[Source data]
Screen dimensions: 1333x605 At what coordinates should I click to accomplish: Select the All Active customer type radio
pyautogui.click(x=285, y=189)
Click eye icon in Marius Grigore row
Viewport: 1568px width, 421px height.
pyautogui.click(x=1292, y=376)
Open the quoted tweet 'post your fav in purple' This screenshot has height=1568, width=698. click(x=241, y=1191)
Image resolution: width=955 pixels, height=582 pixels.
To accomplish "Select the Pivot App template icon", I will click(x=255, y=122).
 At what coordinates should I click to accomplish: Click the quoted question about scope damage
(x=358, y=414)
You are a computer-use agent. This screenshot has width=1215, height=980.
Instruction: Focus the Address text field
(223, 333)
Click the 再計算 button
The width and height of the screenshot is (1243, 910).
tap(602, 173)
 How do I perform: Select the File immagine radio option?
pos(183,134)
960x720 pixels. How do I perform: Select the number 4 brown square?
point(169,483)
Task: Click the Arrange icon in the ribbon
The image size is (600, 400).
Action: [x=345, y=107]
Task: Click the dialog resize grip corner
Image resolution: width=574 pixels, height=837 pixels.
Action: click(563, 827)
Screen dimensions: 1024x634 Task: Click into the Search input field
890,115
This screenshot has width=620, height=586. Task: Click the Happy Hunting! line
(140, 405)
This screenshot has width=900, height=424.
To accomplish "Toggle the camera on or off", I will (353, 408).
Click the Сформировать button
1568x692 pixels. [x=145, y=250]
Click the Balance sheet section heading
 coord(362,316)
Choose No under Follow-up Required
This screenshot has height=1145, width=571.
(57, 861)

Exercise aim:
Your task is to retype, exactly and only, the lines from the one with "Screen dimensions: 1024x634" through the final line above.

Problem solution:
Screen dimensions: 1024x634 Task: Click into the Search input field
890,115
This screenshot has width=620, height=586. Task: Click the Happy Hunting! line
(140, 405)
This screenshot has width=900, height=424.
To accomplish "Toggle the camera on or off", I will (353, 408).
Click the Сформировать button
1568x692 pixels. [x=145, y=250]
Click the Balance sheet section heading
 coord(362,316)
Choose No under Follow-up Required
This screenshot has height=1145, width=571.
(57, 861)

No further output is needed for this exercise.